I'd been in bed, sick with a fever. it was hot, and I'd been drifting in and out of consciousness all day, and suddenly I was lying down on the metal floor of a massive, round room
and all of humanity was there with me. everybody was asleep, and I felt a shock of familiarity, and a profound, indescribable sense of understanding. it was like I saw everybody's pain, everybody's joy, and love, and sadness, and longing, and anger. all the people in the world. and I saw how it all fed through each other and from each other and out into the world, in this plane of meaning that's not reality as we know it but this kind of operating layer in the background that we don't normally get to see
and I saw how people hurt each other, and it was like... watching cells attack other cells in the same organism. just wrong, like something had to have gone terribly, terribly wrong for this to be happening, like we didn't understand yet, or forgot somehow, how we're all connected, and how one cell hurting another just hurts the entire body
the room was artificial, but not unwelcoming or alienating. it was like a... dog house. or a petri dish, like it was made, but it was made for us, a home where we could be warm and safe and grow.

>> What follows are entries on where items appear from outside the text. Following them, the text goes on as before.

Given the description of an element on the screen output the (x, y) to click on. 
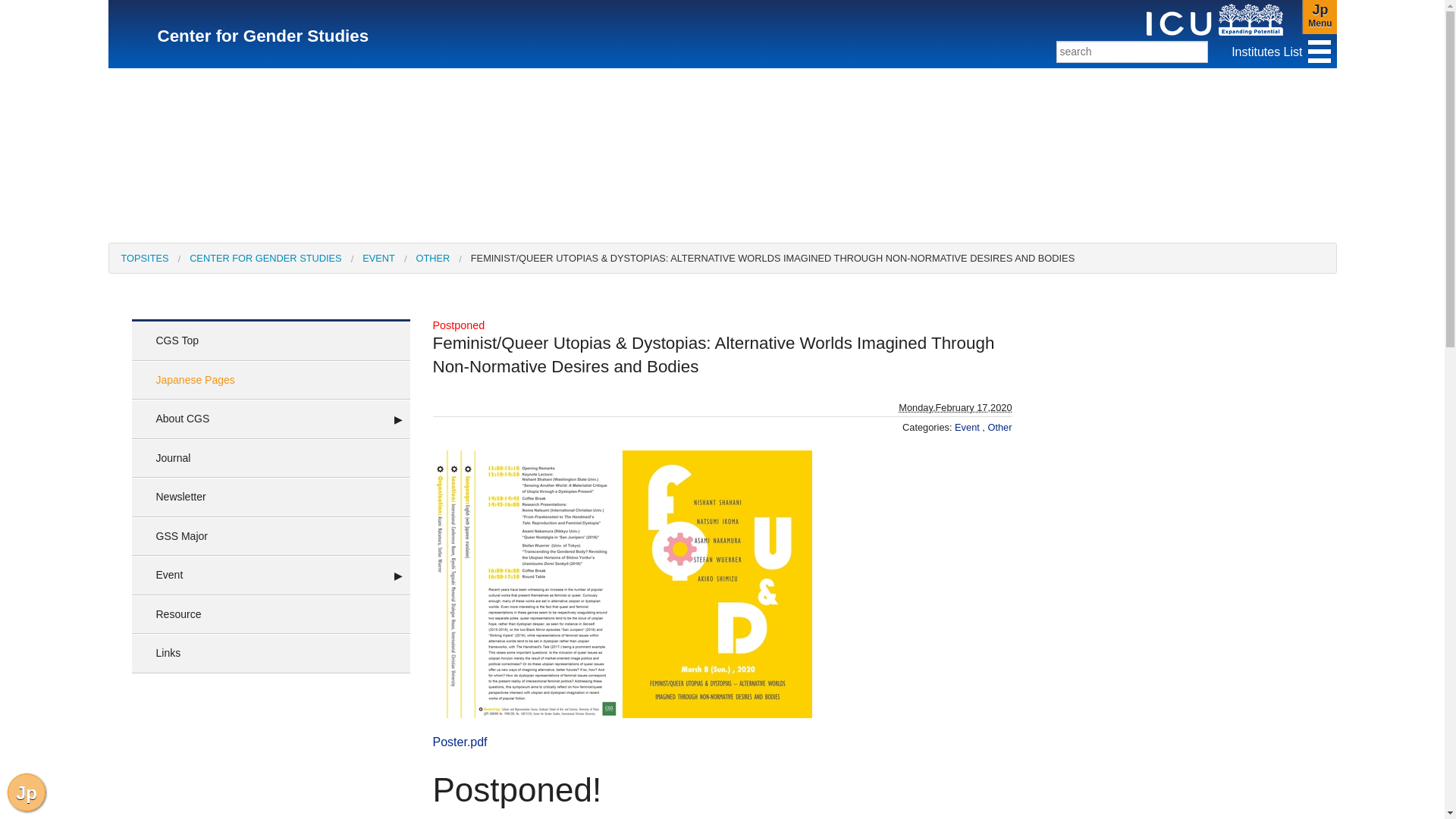
Event (53, 312)
Center for Gender Studies (263, 35)
Newsletter (53, 239)
Links (53, 567)
About CGS (53, 130)
February 17, 2020  1:51 PM (954, 408)
Japanese Pages (53, 94)
Journal (53, 203)
TopSites (1319, 17)
Given the description of an element on the screen output the (x, y) to click on. 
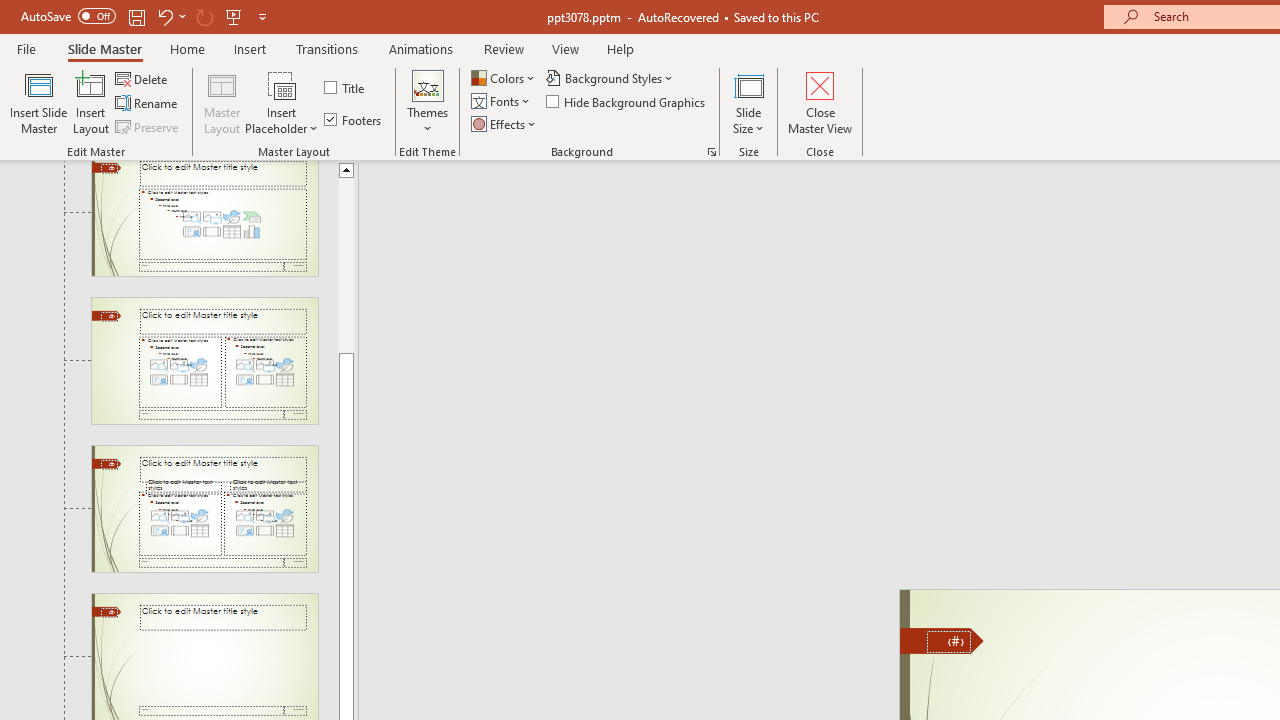
More Options (282, 121)
Undo (170, 15)
Slide Size (749, 102)
System (10, 11)
Title (346, 87)
Fonts (502, 101)
Master Layout... (221, 102)
Transitions (326, 48)
Insert Slide Master (38, 102)
Slide Comparison Layout: used by no slides (204, 508)
Quick Access Toolbar (145, 16)
Help (620, 48)
AutoSave (68, 16)
Hide Background Graphics (626, 101)
Given the description of an element on the screen output the (x, y) to click on. 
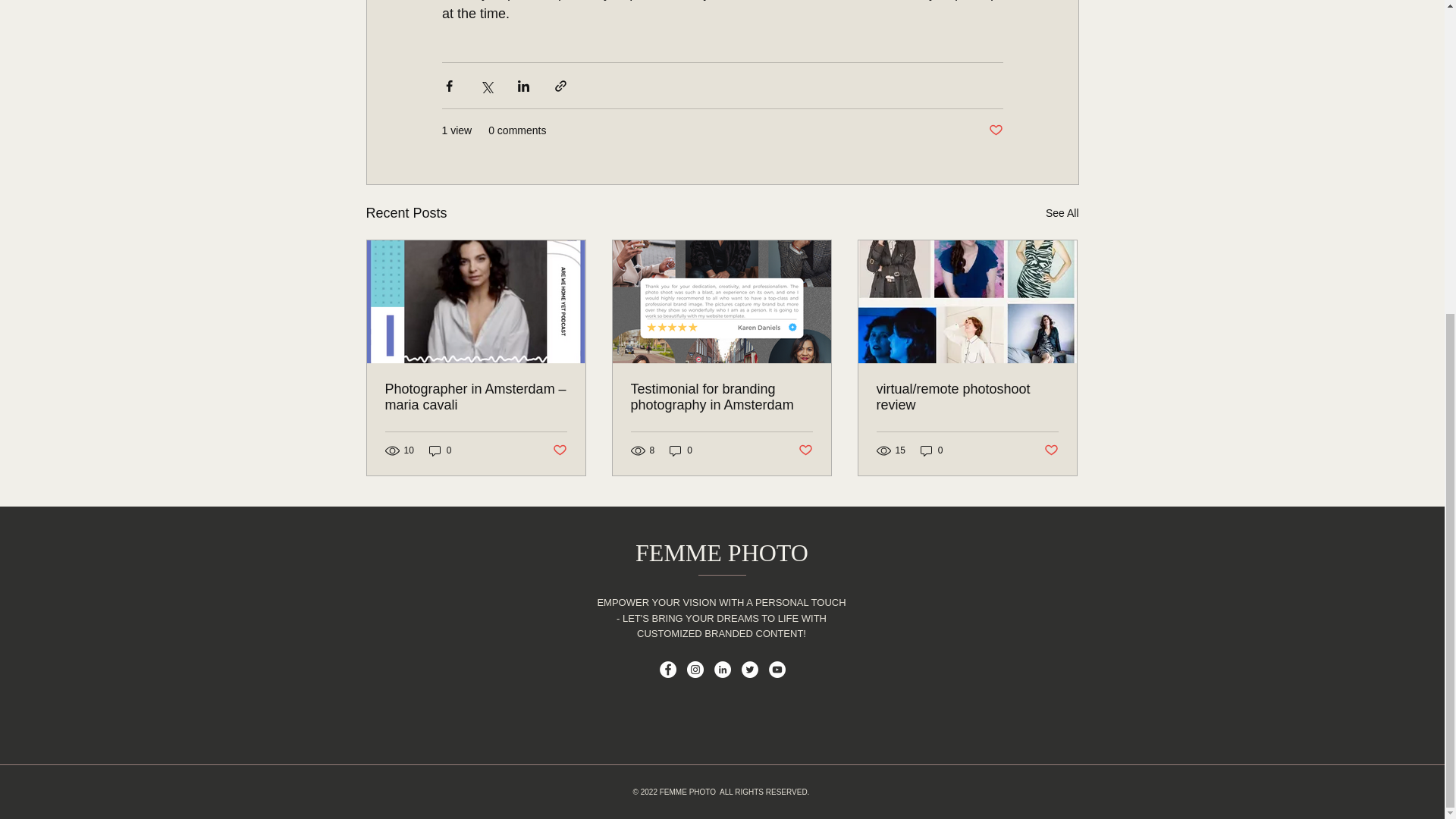
Testimonial for branding photography in Amsterdam (721, 397)
FEMME PHOTO (721, 552)
See All (1061, 213)
0 (681, 450)
Post not marked as liked (1050, 449)
0 (440, 450)
Post not marked as liked (995, 130)
0 (931, 450)
Post not marked as liked (558, 449)
Post not marked as liked (804, 449)
Given the description of an element on the screen output the (x, y) to click on. 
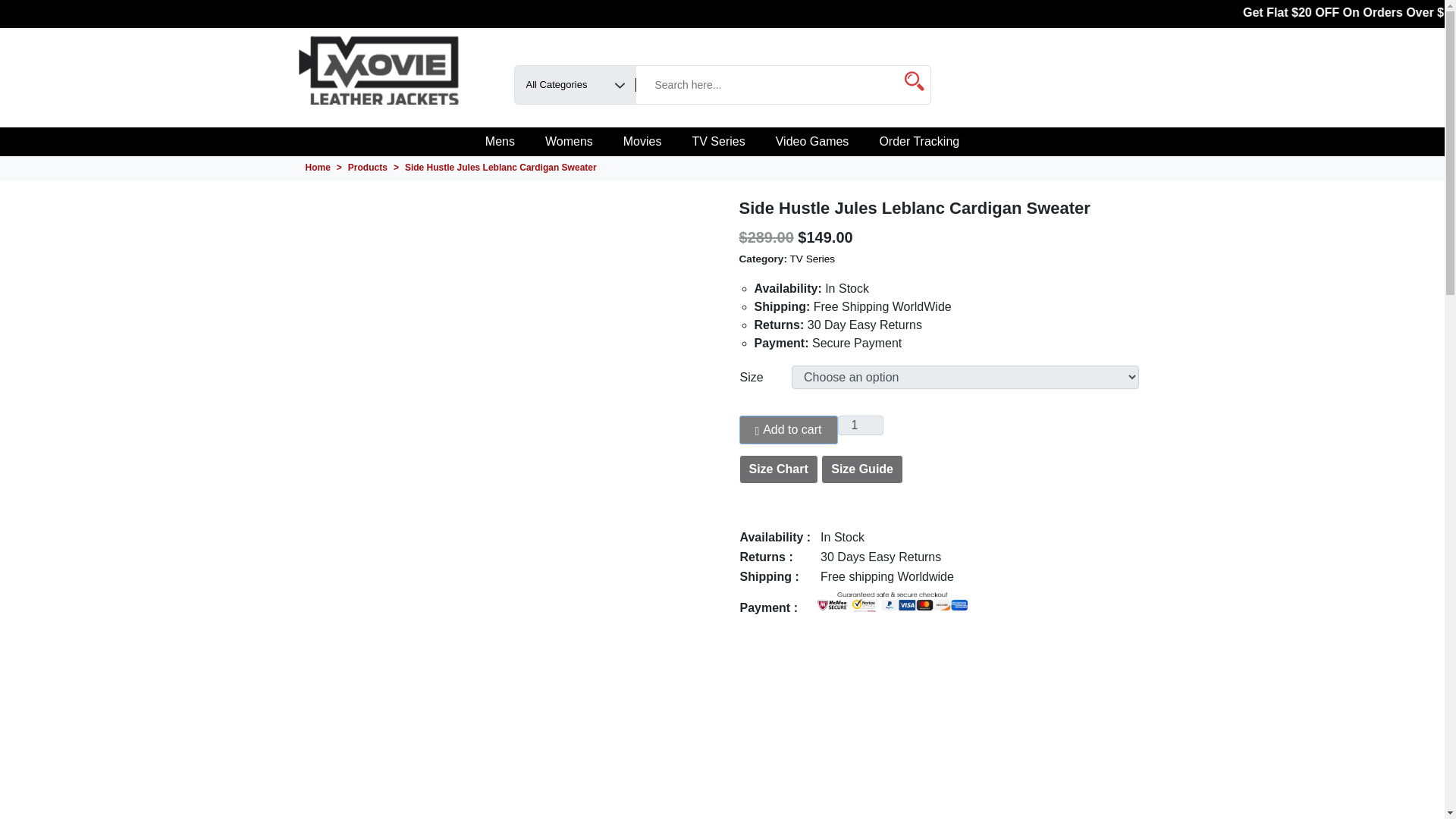
Order Tracking (918, 141)
Mens (499, 141)
1 (860, 424)
Movies (642, 141)
Video Games (812, 141)
Womens (568, 141)
TV Series (718, 141)
Given the description of an element on the screen output the (x, y) to click on. 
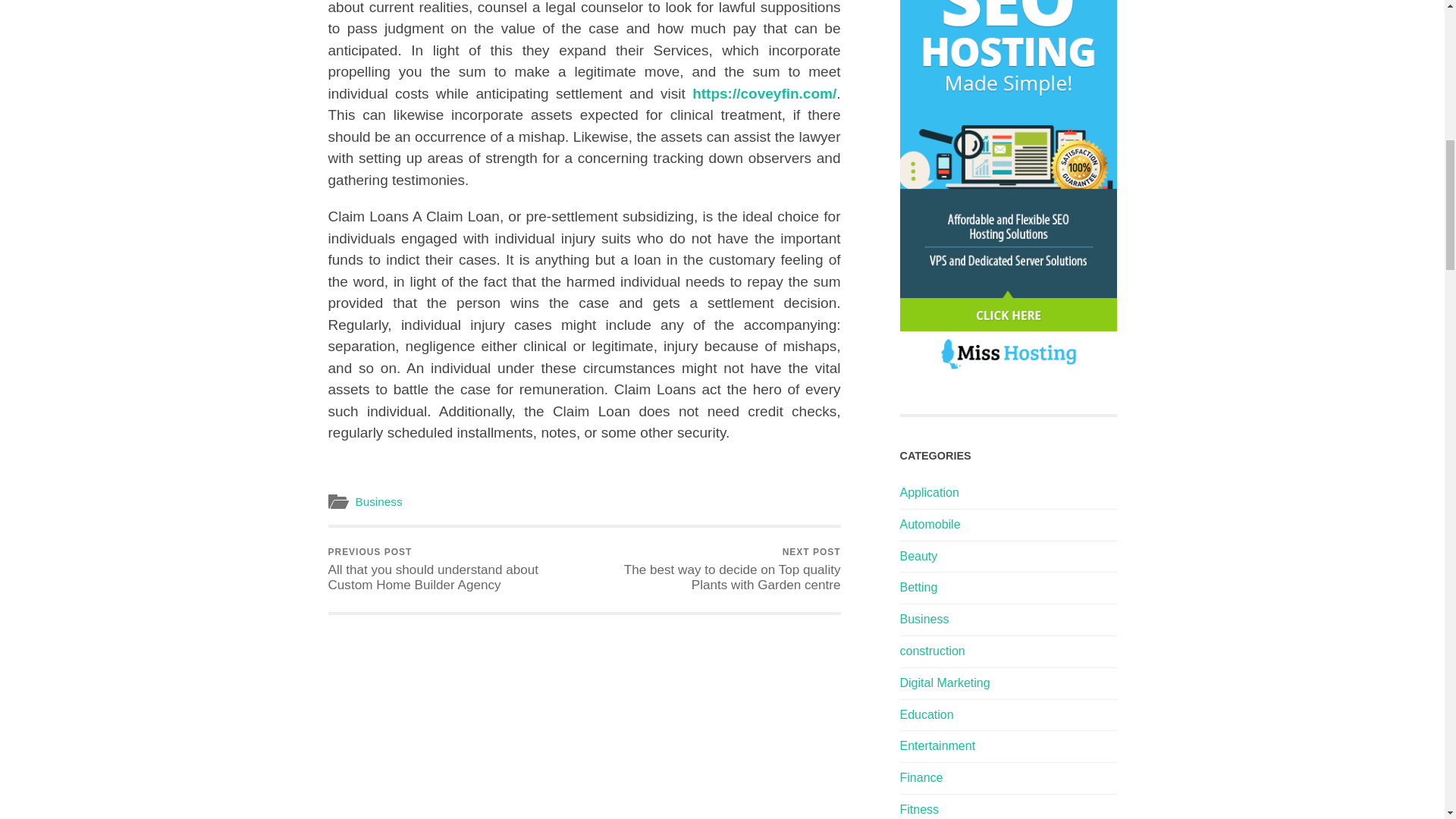
Finance (920, 777)
Digital Marketing (944, 682)
Business (378, 501)
construction (931, 650)
Betting (918, 586)
Automobile (929, 523)
Education (926, 714)
Fitness (919, 809)
Application (928, 492)
Beauty (918, 555)
Business (924, 618)
Entertainment (937, 745)
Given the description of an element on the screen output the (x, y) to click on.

and beneath it all, and over it, and laced through it, was this overwhelming sense of love. not from each other, or from anything outside, but from the body as a whole, the thoughtless, definitive love the body necessarily must have for its own hand, the simple inextricable truth of the part belonging to the whole
there was dissociation and disorientation and euphoria, but a lot more on top of that. "overwhelming" wouldn't begin to describe it
I'm a very empathetic person. just, whatever's in me, whatever makes people different as individuals, I'm an outlier on the empathy end. I feel what other people are feeling, even where most people don't, even when I don't want to, even when it makes no sense, it's just the way I'm wired. and if the system in our bodies responsible for empathy is... idk, a network of nerves or glands or whatever (mirror neurons?), it was like every single one of them was going as hard as it possibly could at the same time. like I was feeling as much emotion as I'm capable of feeling on like a biochemical level, as much as my nervous and endocrine systems are physiologically capable of
but not chaotic, not beating me down; in equilibrium, all doors opened to a new and unexpected kind of stasis

it lasted maybe a moment, then it was over
suddenly myself again, back in the world and stricken with panic, I struggled out from under a tangle of hot blankets and onto the floor, my limbs weak, breathing heavily and covered in sweat. I'd been shivering when I laid down, so I'd bundled up under layers and layers of blankets, and with the fever my body heat had accumulated and become dangerously hot. I wobbled to my feet and, more with the weight of my body than any strength, flung the window open, letting the night breeze in. I carried myself to the bathroom and splashed cold water on my face and drank from the faucet until my face stopped throbbing from the excess heat, dried off with a towel, then just curled up on the floor and bawled my eyes out. ugly crying. I laid there for maybe an hour. I felt like an infant that was ripped away from its mother. I felt like a murderer.

when I talk about this I usually call it "a fever dream" because I don't know what the hell else to call it
my mom was the first person I told, and she said it sounded like I "touched heaven". it's been suggested to me that it was a hypnogogic hallucination, and I know it wasn't that, because I've had those, and they're pretty trippy, but nothing like this. it's also been suggested that this type of experience is consistent with a seizure of the temporal lobe, and I guess that's as good an explanation as any, but I wouldn't have any way of knowing if that's the case. sometimes people ask me if I've ever taken hallucinogenic drugs, because the feeling at least sounds similar to what people who do shrooms call "the godhead". I haven't, but ain't that something?